[Supplied records]

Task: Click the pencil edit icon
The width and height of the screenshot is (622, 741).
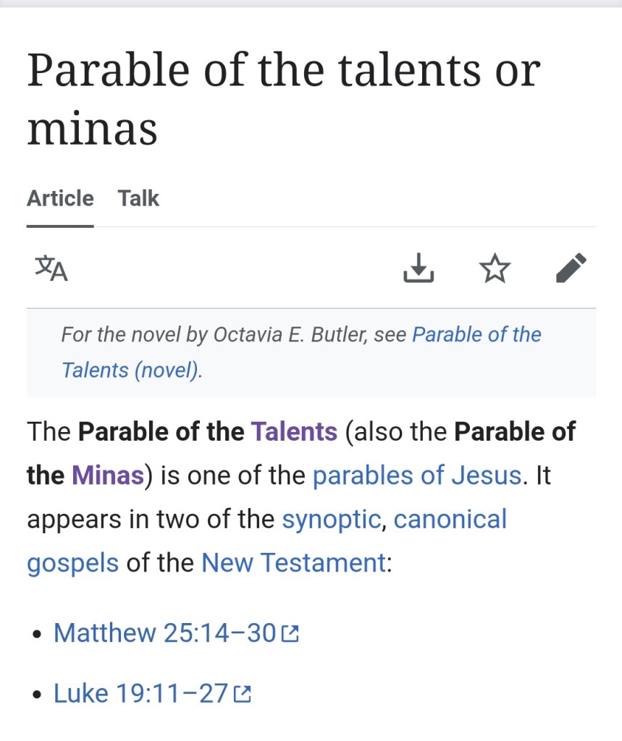Action: [571, 268]
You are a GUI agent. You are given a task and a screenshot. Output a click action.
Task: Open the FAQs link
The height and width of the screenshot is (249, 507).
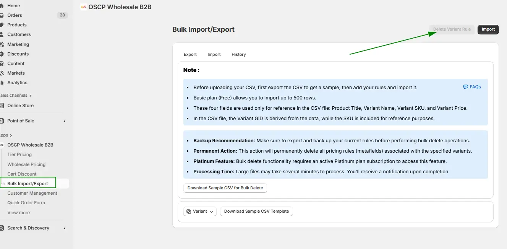[472, 87]
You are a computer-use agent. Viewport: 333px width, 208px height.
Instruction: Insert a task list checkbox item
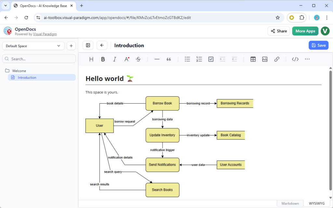211,59
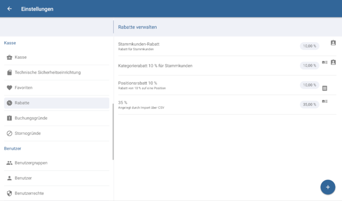Open the 35 % discount created via CSV import
Screen dimensions: 342x201
pyautogui.click(x=200, y=104)
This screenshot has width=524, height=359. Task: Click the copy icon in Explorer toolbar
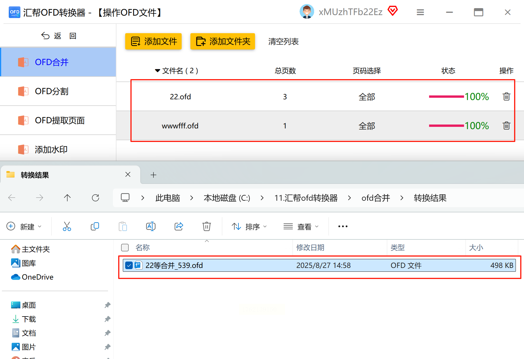click(95, 226)
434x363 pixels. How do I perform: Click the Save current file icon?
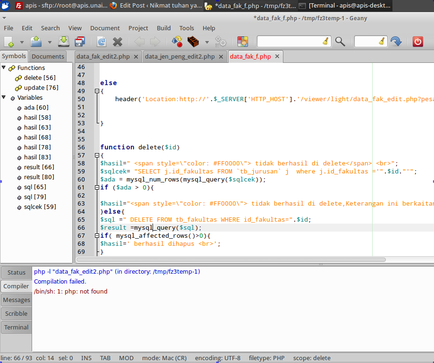point(64,42)
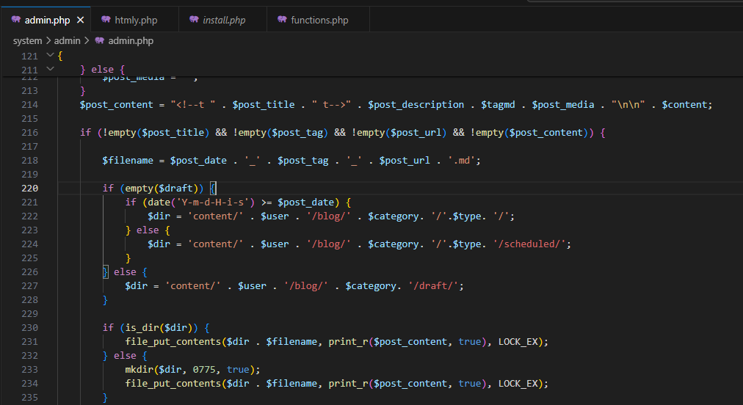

[To do] The output must start at the line holding "You are a GUI", end at the last line of the listing above, and show each line exactly; please omit all pictures.

[Your solution]
You are a GUI agent. You are given a task and a screenshot. Output a click action.
Task: Open the FAQs link
The height and width of the screenshot is (249, 507).
[472, 87]
You are a computer-use agent. Viewport: 333px width, 208px height.
Instruction: Insert a task list checkbox item
211,59
Open the 35 % discount created via CSV import
Screen dimensions: 342x201
pyautogui.click(x=200, y=104)
This screenshot has width=524, height=359. Task: Click the copy icon in Explorer toolbar
click(95, 226)
434x363 pixels. How do I perform: Click the Save current file icon?
point(64,42)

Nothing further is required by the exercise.